* _GOAL OF THE EXERCISE_
An exact retyping of every record is required.

(Recorded data)
○ ○ ○

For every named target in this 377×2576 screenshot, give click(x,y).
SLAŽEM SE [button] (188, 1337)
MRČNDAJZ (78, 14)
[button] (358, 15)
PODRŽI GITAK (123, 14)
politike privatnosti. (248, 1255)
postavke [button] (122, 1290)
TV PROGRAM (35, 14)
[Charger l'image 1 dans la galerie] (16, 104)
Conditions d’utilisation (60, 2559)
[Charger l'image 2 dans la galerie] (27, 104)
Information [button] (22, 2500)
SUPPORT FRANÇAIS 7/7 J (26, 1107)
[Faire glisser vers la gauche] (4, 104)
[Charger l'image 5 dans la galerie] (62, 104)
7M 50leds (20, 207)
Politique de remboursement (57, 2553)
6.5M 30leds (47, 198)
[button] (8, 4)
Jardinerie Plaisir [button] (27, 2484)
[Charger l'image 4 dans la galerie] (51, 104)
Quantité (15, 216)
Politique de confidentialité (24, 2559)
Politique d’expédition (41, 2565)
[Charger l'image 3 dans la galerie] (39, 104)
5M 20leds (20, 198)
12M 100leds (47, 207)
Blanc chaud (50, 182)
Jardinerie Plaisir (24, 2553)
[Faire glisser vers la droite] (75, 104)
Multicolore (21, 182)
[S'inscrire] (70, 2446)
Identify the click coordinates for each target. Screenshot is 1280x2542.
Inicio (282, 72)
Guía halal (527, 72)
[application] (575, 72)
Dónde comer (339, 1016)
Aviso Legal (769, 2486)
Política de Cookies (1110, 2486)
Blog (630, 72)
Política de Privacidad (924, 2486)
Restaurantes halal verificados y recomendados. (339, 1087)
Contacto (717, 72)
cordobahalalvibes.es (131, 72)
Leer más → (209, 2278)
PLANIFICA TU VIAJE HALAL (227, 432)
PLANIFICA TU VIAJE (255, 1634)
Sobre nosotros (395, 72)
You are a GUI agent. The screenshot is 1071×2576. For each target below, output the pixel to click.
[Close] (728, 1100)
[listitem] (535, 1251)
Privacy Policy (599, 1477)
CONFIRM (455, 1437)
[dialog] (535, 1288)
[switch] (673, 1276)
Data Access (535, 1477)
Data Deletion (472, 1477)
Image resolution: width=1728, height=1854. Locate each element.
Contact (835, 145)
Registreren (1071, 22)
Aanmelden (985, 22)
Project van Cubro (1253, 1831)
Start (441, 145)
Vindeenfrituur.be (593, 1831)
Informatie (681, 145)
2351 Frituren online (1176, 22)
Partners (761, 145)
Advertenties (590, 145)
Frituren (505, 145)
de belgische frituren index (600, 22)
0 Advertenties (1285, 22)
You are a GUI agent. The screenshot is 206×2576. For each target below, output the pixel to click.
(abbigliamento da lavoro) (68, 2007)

○ ○ ○

* _SOLUTION TO THIS TASK_
For every named target in this 377×2576 screenshot, give click(x,y).
SLAŽEM SE [button] (188, 1337)
MRČNDAJZ (78, 14)
[button] (358, 15)
PODRŽI GITAK (123, 14)
politike privatnosti. (248, 1255)
postavke [button] (122, 1290)
TV PROGRAM (35, 14)
[Charger l'image 1 dans la galerie] (16, 104)
Conditions d’utilisation (60, 2559)
[Charger l'image 2 dans la galerie] (27, 104)
Information [button] (22, 2500)
SUPPORT FRANÇAIS 7/7 J (26, 1107)
[Faire glisser vers la gauche] (4, 104)
[Charger l'image 5 dans la galerie] (62, 104)
7M 50leds (20, 207)
Politique de remboursement (57, 2553)
6.5M 30leds (47, 198)
[button] (8, 4)
Jardinerie Plaisir [button] (27, 2484)
[Charger l'image 4 dans la galerie] (51, 104)
Quantité (15, 216)
Politique de confidentialité (24, 2559)
Politique d’expédition (41, 2565)
[Charger l'image 3 dans la galerie] (39, 104)
5M 20leds (20, 198)
12M 100leds (47, 207)
Blanc chaud (50, 182)
Jardinerie Plaisir (24, 2553)
[Faire glisser vers la droite] (75, 104)
Multicolore (21, 182)
[S'inscrire] (70, 2446)
Identify the click coordinates for each target. Screenshot is 1280x2542.
Inicio (282, 72)
Guía halal (527, 72)
[application] (575, 72)
Dónde comer (339, 1016)
Aviso Legal (769, 2486)
Política de Cookies (1110, 2486)
Blog (630, 72)
Política de Privacidad (924, 2486)
Restaurantes halal verificados y recomendados. (339, 1087)
Contacto (717, 72)
cordobahalalvibes.es (131, 72)
Leer más → (209, 2278)
PLANIFICA TU VIAJE HALAL (227, 432)
PLANIFICA TU VIAJE (255, 1634)
Sobre nosotros (395, 72)
You are a GUI agent. The screenshot is 1071×2576. For each target below, output the pixel to click.
[Close] (728, 1100)
[listitem] (535, 1251)
Privacy Policy (599, 1477)
CONFIRM (455, 1437)
[dialog] (535, 1288)
[switch] (673, 1276)
Data Access (535, 1477)
Data Deletion (472, 1477)
Image resolution: width=1728, height=1854. Locate each element.
Contact (835, 145)
Registreren (1071, 22)
Aanmelden (985, 22)
Project van Cubro (1253, 1831)
Start (441, 145)
Vindeenfrituur.be (593, 1831)
Informatie (681, 145)
2351 Frituren online (1176, 22)
Partners (761, 145)
Advertenties (590, 145)
Frituren (505, 145)
de belgische frituren index (600, 22)
0 Advertenties (1285, 22)
You are a GUI agent. The screenshot is 206×2576. For each target below, output the pixel to click.
(abbigliamento da lavoro) (68, 2007)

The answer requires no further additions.